中国寄生虫学与寄生虫病杂志 ›› 2010, Vol. 28 ›› Issue (2): 4-102.
曹利静1,2, 冯宪敏3, 魏超君2, 王凤云2, 张西臣4, 卢思奇2 *
CAO Li-jing1,2, FENG Xian-min3, WEI Chao-jun2, WANG Feng-yun2,
ZANG Xi-chen4, LU Si-qi2 *
摘要: 目的 构建蓝氏贾第鞭毛虫丙酮酸激酶(pyruvate kinase, PK)特异性锤头状核酶?鄄犬贾第虫病毒(Giardia canis virus, GCV)重组载体。 方法 采用RNA draw软件分析贾第虫编码丙酮酸激酶的基因序列,并设计特异性反义锤头状核酶(PKH)序列, 将其与犬贾第虫病毒(GCV)连接,构建重组载体pGCV-PKH。将重组载体线性化体外转录产物,分别进行贾第虫细胞外、细胞内目的mRNA切割实验,采用荧光显微镜观察转染后24 h的各组虫体。
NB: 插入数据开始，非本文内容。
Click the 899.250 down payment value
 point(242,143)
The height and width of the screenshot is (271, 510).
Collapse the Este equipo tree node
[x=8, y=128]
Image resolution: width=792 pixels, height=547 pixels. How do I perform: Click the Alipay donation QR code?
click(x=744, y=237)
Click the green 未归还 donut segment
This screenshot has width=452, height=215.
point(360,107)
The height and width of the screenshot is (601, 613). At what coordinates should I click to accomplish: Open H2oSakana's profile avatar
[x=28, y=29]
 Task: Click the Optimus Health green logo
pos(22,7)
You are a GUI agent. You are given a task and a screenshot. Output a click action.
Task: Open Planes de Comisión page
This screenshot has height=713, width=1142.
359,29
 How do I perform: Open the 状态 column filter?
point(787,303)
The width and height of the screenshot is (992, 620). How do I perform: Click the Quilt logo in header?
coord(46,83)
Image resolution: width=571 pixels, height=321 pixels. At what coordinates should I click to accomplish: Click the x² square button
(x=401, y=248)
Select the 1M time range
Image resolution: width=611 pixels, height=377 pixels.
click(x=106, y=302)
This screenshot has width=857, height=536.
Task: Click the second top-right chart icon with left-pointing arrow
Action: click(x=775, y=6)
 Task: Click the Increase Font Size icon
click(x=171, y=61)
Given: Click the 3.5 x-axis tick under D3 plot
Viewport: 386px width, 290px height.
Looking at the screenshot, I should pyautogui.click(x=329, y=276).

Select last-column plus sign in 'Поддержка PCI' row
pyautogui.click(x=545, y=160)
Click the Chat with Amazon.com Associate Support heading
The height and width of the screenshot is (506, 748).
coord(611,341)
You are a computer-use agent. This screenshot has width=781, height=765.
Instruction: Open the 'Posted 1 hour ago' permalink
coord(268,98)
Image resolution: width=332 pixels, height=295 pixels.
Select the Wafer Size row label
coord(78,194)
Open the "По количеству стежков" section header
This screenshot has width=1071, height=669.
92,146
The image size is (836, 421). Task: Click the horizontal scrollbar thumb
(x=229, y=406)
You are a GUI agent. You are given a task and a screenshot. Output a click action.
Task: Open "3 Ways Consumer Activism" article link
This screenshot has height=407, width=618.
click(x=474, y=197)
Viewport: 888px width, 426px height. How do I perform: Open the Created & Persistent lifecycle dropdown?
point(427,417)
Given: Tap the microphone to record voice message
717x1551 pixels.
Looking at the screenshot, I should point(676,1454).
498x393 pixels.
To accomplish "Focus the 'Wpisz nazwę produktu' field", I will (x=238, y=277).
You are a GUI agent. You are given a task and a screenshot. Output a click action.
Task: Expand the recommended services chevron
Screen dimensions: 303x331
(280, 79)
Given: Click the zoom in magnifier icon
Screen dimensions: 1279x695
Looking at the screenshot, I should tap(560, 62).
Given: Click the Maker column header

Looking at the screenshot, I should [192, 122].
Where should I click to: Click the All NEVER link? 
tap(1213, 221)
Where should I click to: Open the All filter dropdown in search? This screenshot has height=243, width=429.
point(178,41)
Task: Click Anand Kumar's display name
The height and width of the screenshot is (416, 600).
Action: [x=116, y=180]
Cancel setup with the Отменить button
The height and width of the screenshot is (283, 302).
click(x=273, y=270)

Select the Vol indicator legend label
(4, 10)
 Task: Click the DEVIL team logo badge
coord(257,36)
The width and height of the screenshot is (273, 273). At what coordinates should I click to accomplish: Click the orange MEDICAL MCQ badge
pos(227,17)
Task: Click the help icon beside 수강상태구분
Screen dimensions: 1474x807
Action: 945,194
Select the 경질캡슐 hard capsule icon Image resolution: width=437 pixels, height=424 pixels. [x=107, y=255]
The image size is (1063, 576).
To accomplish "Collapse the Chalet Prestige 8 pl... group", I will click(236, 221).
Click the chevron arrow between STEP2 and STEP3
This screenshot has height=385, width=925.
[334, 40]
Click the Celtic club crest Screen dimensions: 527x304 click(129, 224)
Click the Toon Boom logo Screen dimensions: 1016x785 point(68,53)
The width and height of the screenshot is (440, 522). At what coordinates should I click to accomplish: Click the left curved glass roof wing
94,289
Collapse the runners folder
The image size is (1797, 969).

采用实时PCR对切割产物进行相对定量分析。 结果 构建了载有蓝氏贾第鞭毛虫丙酮酸激酶特异性锤头状核酶的犬贾第虫病毒重组载体pGCV-PKH。细胞内切割实验结果表明,荧光显微镜下只有pGCV-GFP转染组虫体显示绿色荧光,pGCV-PKH转染组丙酮酸激酶mRNA的相对含量约为正常对照组的33.14%。细胞外切割实验结果表明,该组载体能在细胞外有效切割丙酮酸激酶mRNA,在设定条件下,其切割效率为58.5%。 结论 重组载体pGCV-PKH能有效转染蓝氏贾第鞭毛虫细胞,并能在其细胞内外对丙酮酸激酶mRNA进行有效切割。